Task statement ▸
Restate word for word the lines from the one bearing "Click the dark" through the end of the entries below, and leave every picture out.

(Data excerpts)
---+---

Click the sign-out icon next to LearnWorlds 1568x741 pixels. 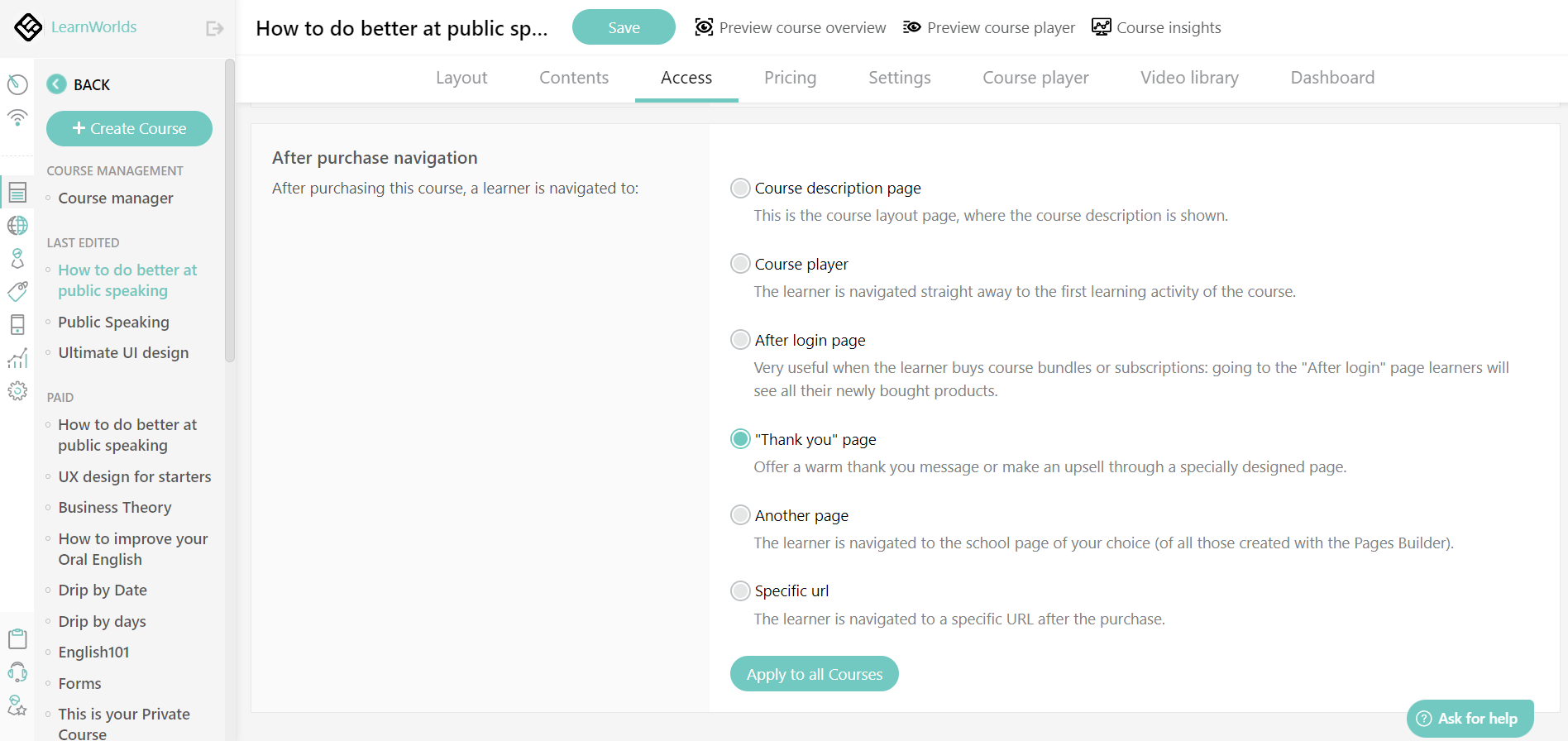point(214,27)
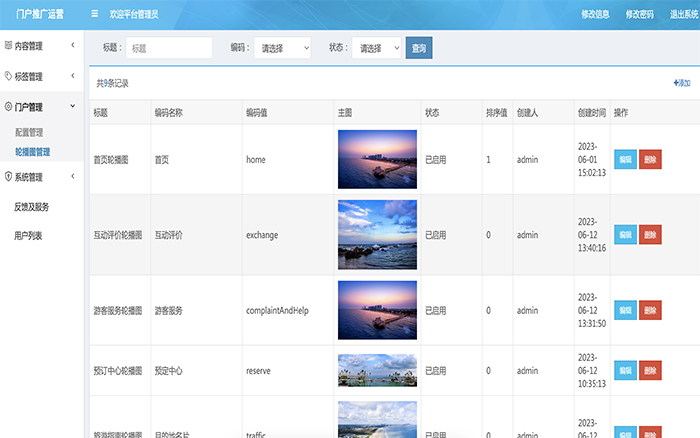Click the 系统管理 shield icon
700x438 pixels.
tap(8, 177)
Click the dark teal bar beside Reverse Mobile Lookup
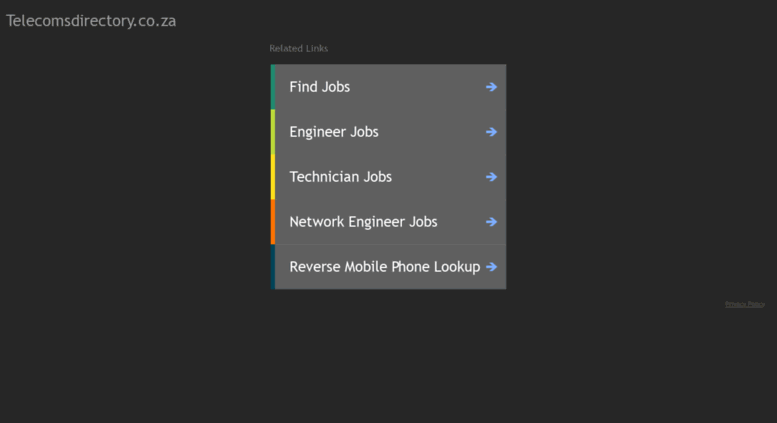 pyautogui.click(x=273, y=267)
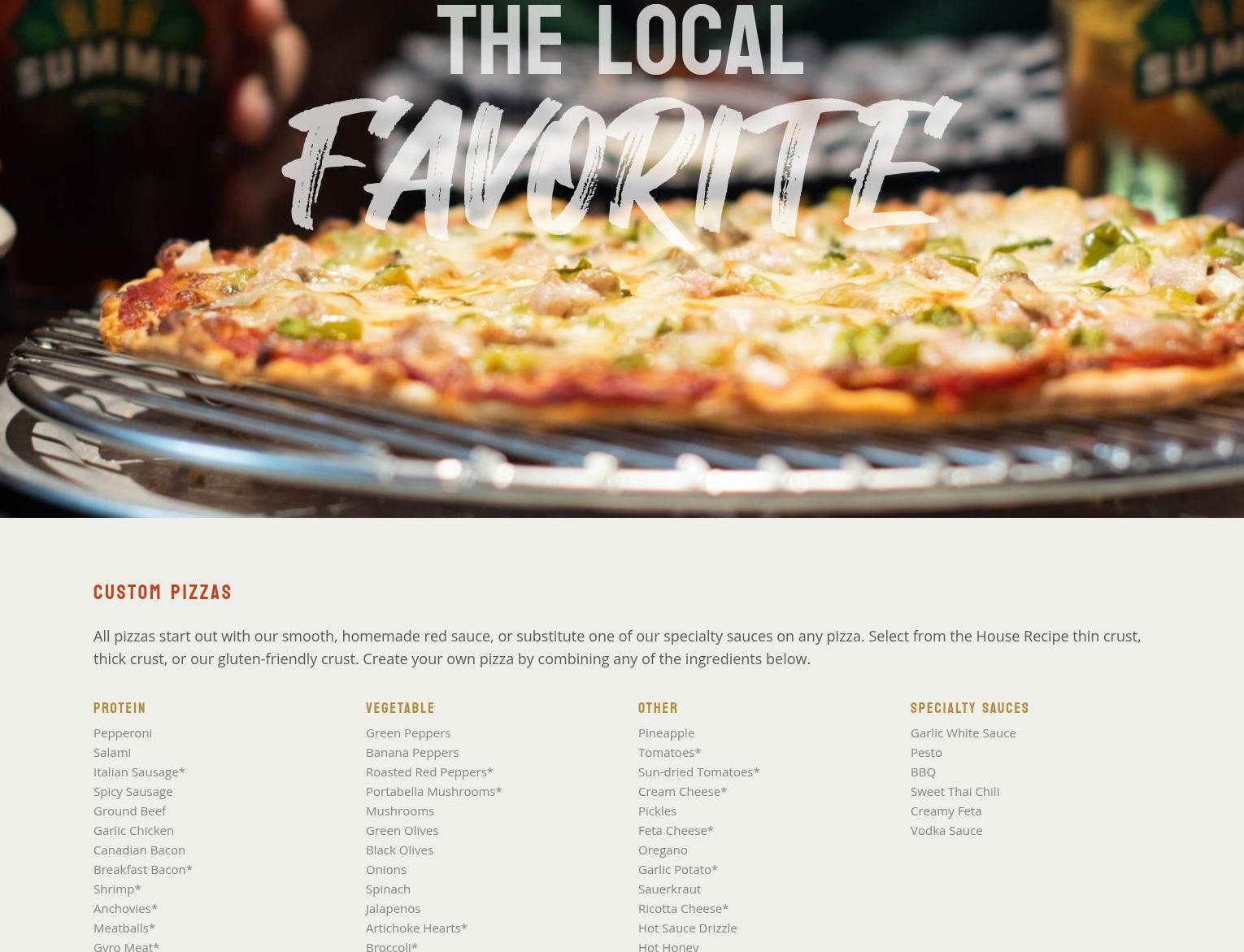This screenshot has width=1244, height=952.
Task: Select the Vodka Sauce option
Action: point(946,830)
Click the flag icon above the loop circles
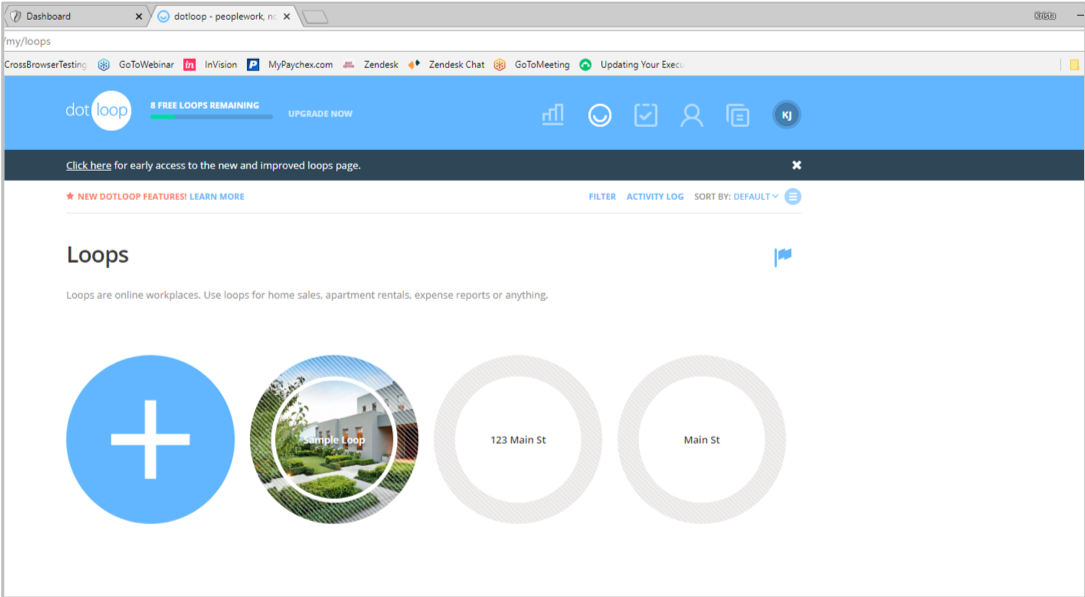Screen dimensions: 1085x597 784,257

---+---

Written answer ▸
Click the dark teal bar beside Reverse Mobile Lookup
 pyautogui.click(x=273, y=267)
This screenshot has width=1244, height=952.
Task: Select the Vodka Sauce option
Action: point(946,830)
Click the flag icon above the loop circles
Screen dimensions: 1085x597 784,257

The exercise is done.